Comparison of baseline characteristics between the two study
groups
Table 1 compares the distribution of demographics and clinical
characteristics of two groups. There were no significant differences in
age, gender, duration of illness, and uses of antipsychotics,
benzodiazepines, anxiolytics, and selective serotonin reuptake
inhibitors (SSRIs) between the two groups. The uses of
serotonin-norepinephrine reuptake inhibitors (SNRIs) or trazodone were
higher in the non-mirtazapine group than those in the mirtazapine group
(P <0.01).
There were no differences between the two groups with respect to
baseline level of thyroid function measurements (Table 1). On the other
hand, baseline free T4 levels were negatively associated with risk of
hypothyroxinemia, with adjusted RR= 0.88 (95% CI: 0.86-0.90) for 1
pmol/L increment in baseline free T4.
Analysis of association
between mirtazapine use and occurrence of hypothyroxinemia
The rate of hypothyroxinemia in the
mirtazapine group (33/88, 37.5%)
was higher than in the non-mirtazapine group (26/132, 19.7%). After
adjusting for age, gender, duration of treatment, baseline free T4
level, use of other antidepressants (SSRIs, SNRIs or trazodone), use of
non-antidepressant medications and other potential confounders, patients
who received mirtazapine as an adjunctive antidepressant were more
likely to develop hypothyroxinemia compared with those who did not
receive mirtazapine (adjusted RR: 1.64, 95% CI: 1.31-1.78) (Table 2).
Analysis of association
between mirtazapine use and other thyroid dysfunctions
In the mirtazapine group, the reduction in T4 was 15.63 nmol/L, and was
3.22 pmol/L in free T4, which were significantly greater than those in
non-mirtazapine group (t =-3.053, P =0.003, andt =-2.861, P =0.005, for ΔT4 and Δ free T4, respectively)

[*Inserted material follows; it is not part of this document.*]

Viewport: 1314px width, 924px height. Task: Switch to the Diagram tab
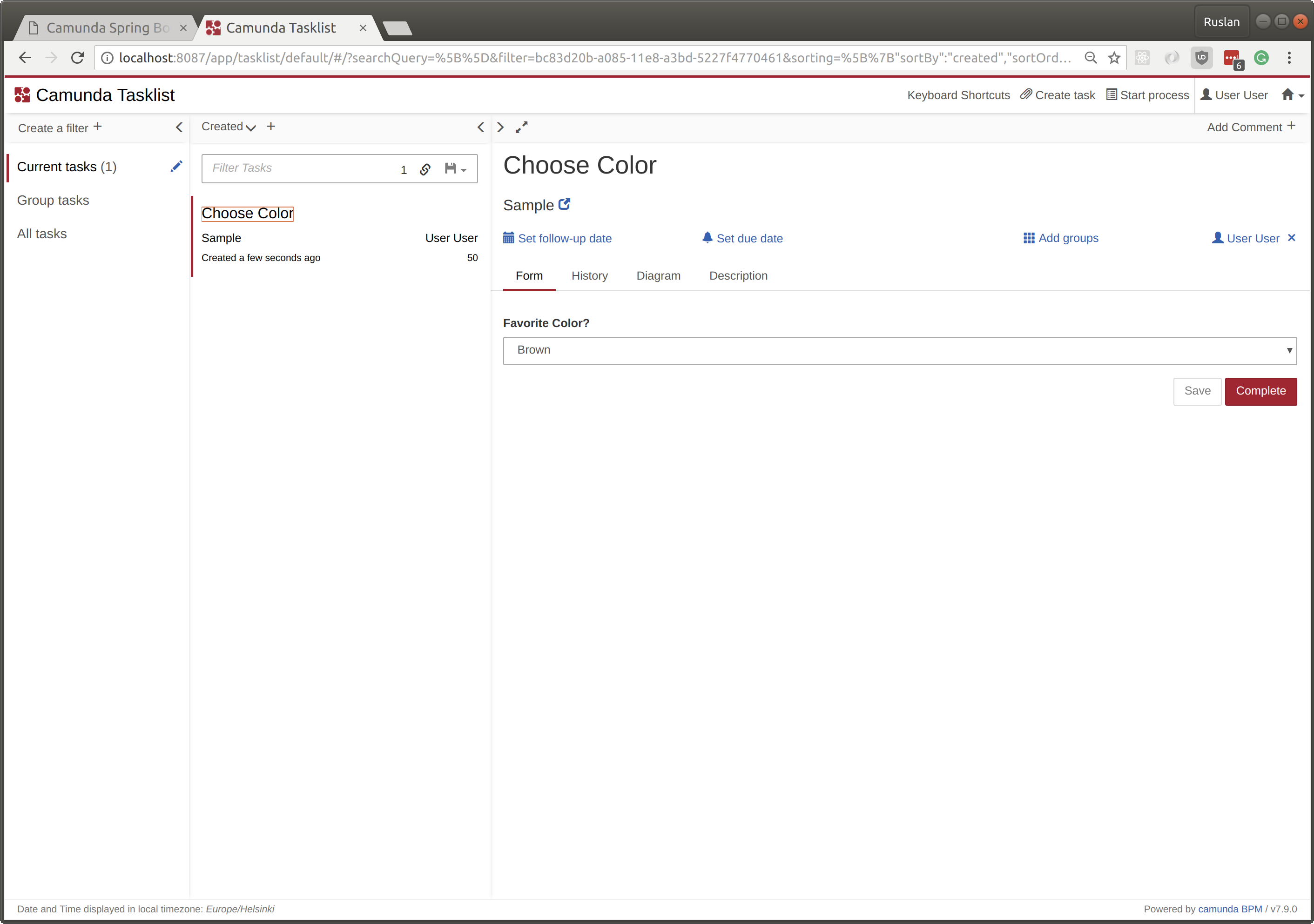coord(658,276)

(Table 3). In the multiple linear regression model, mirtazapine use was
statistically significantly associated with greater reduction in free T4
level [(Δ free T4(2–1))] after adjusting for
confounders, with adjusted B -1.14 (95% CI: -1.88~
-0.41, P =0.002). The occurrence of subclinical and overt
hypothyroidism was similar in the two groups (Table 3).